Copy out the listing below, changing each "Open" to "Show" and leaving everything else unchanged. Omit the pictures.

### Given records

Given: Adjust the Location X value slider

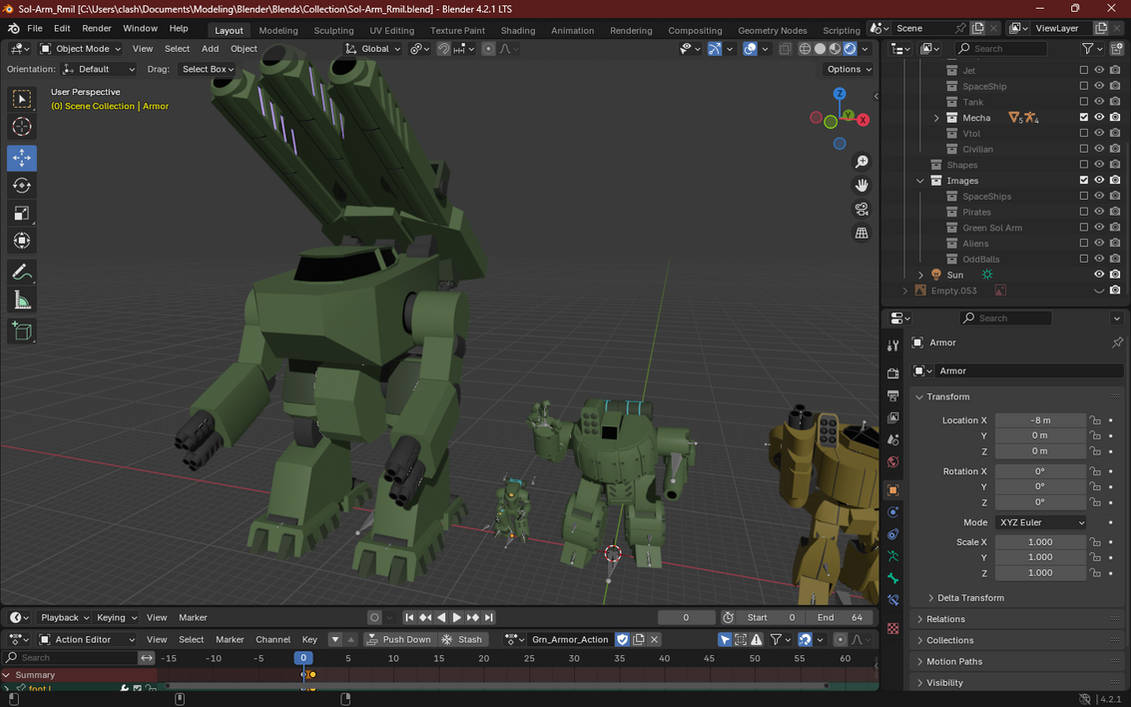Looking at the screenshot, I should pyautogui.click(x=1040, y=419).
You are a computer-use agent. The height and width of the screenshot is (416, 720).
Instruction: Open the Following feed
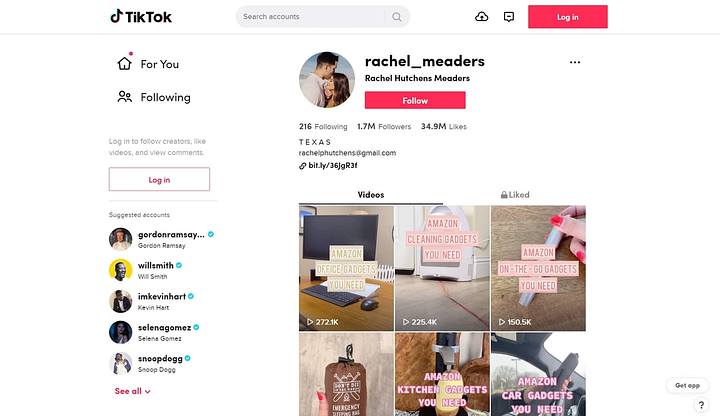[154, 97]
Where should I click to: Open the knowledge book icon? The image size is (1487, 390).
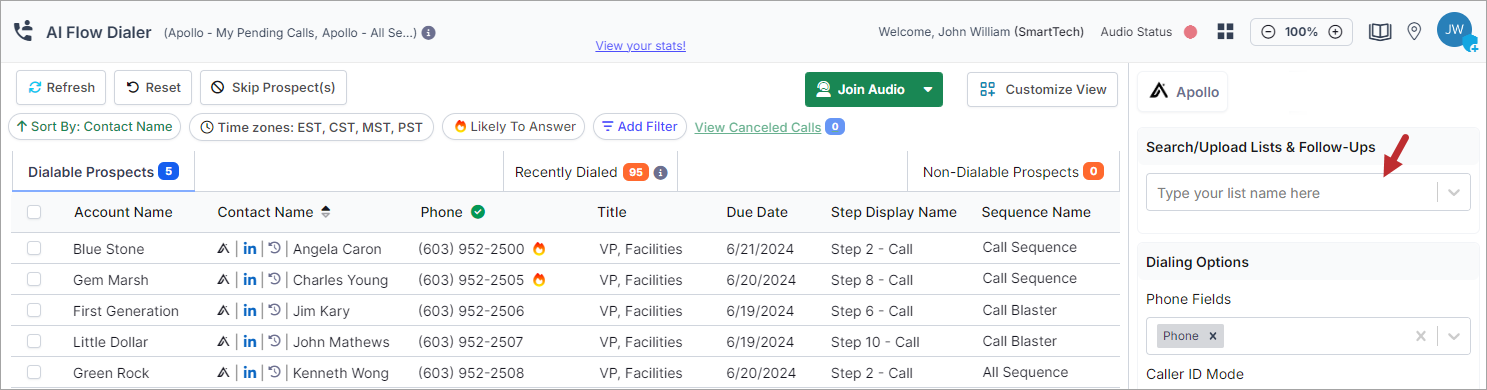1380,32
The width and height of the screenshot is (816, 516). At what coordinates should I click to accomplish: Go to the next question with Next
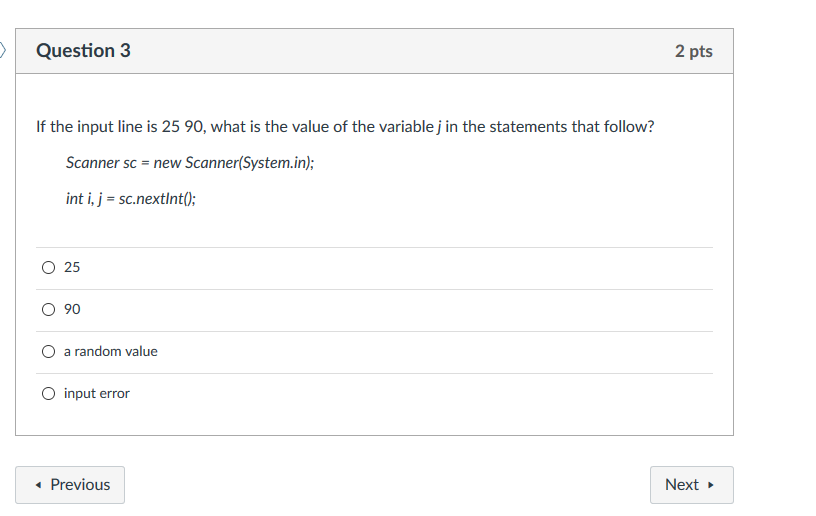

######

(Finished answer):
Given: Adjust the Location X value slider

Looking at the screenshot, I should pyautogui.click(x=1040, y=419).
You are a computer-use agent. The height and width of the screenshot is (416, 720).
Instruction: Show the Following feed
[154, 97]
Where should I click to: Show the knowledge book icon? The image size is (1487, 390).
1380,32
The width and height of the screenshot is (816, 516). At what coordinates should I click to accomplish: Go to the next question with Next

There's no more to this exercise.